--- Dataset ---
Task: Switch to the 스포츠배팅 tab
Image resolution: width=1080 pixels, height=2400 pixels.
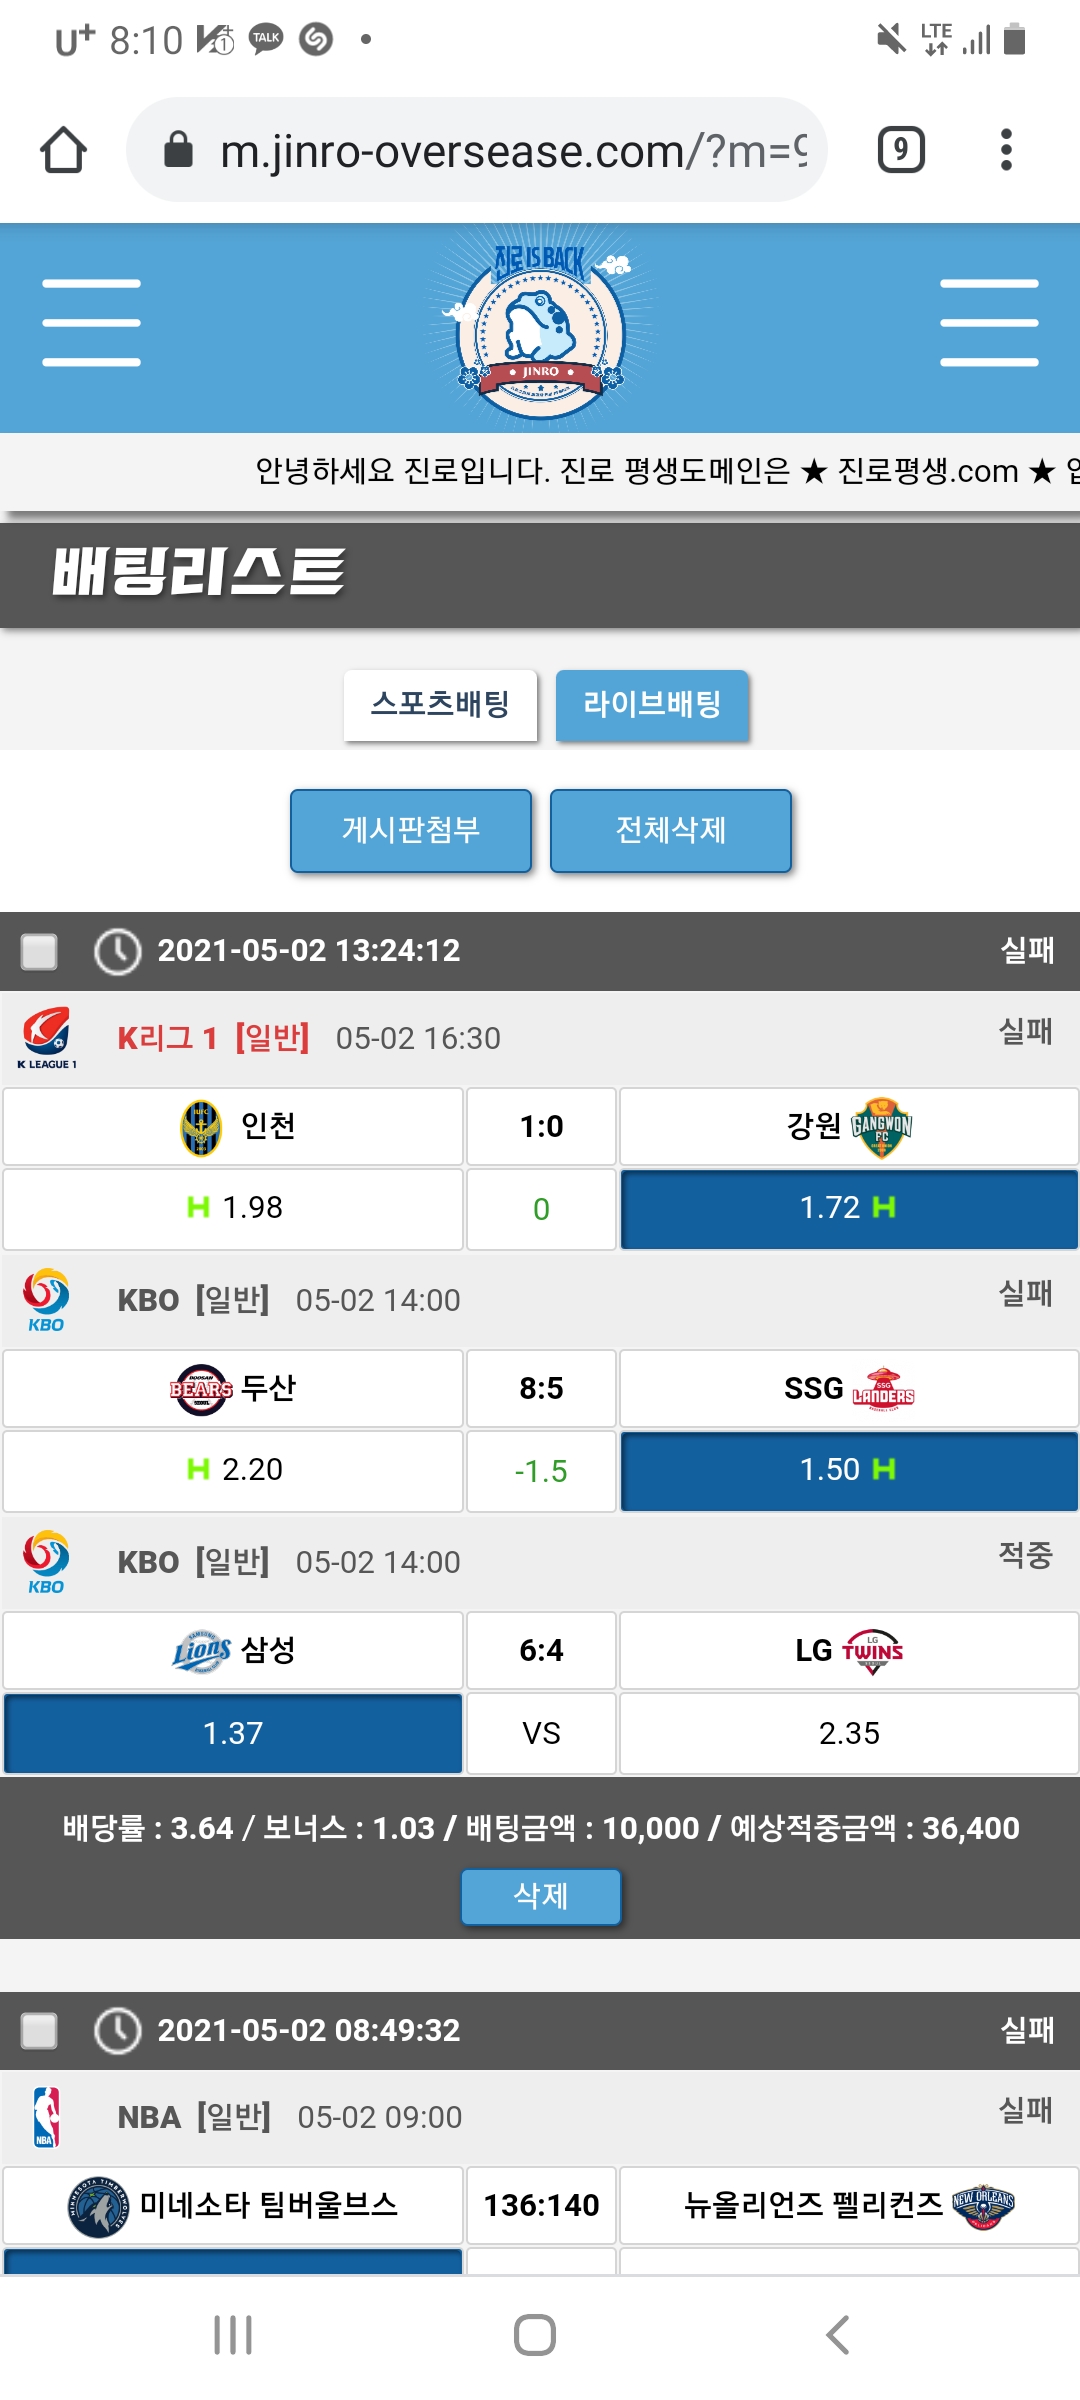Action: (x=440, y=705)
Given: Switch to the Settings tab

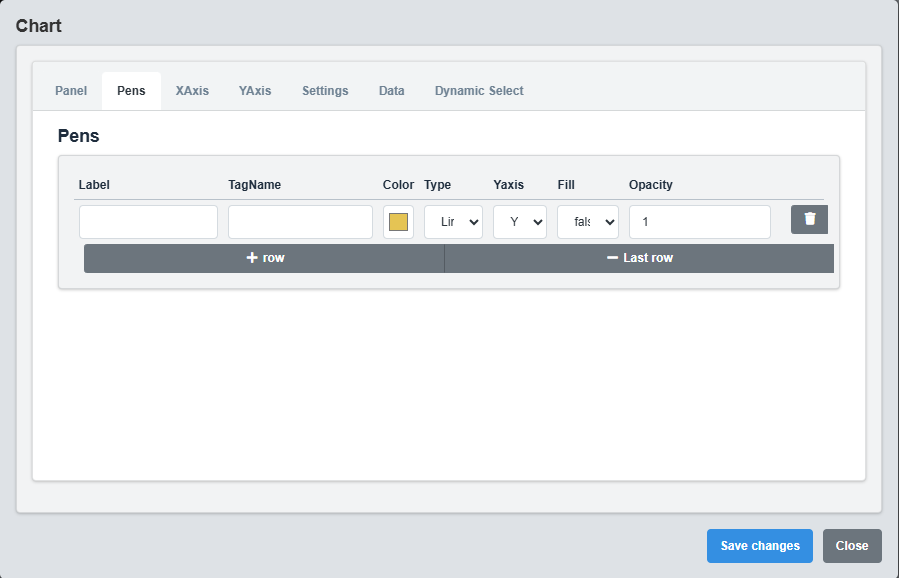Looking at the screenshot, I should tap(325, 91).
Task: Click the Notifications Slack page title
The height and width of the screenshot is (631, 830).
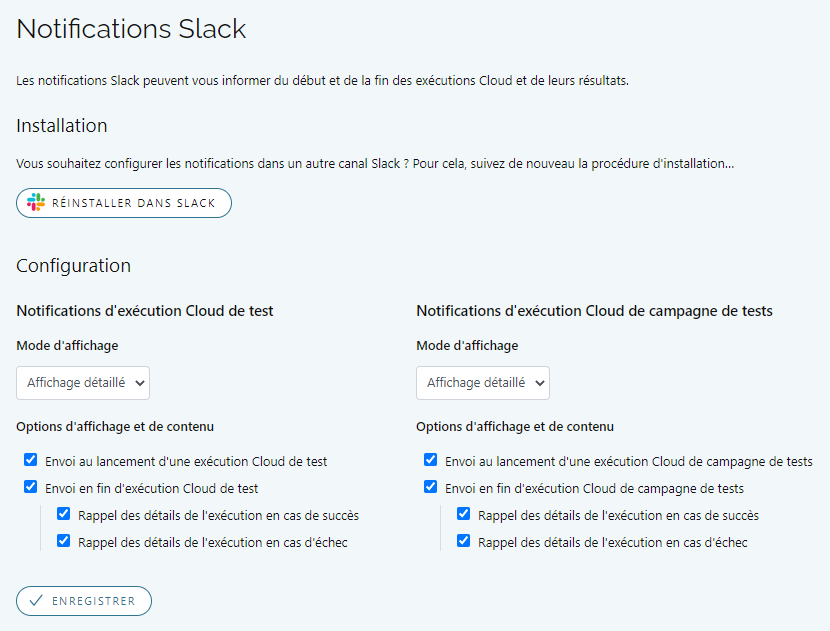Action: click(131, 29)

--- Task brief ---
Repeat the entries exactly and keep the pictures out of the copy.

--- Expected answer ---
Task: Switch to the 스포츠배팅 tab
Image resolution: width=1080 pixels, height=2400 pixels.
Action: (x=440, y=705)
Given: Switch to the Settings tab

Looking at the screenshot, I should tap(325, 91).
Task: Click the Notifications Slack page title
The height and width of the screenshot is (631, 830).
Action: click(131, 29)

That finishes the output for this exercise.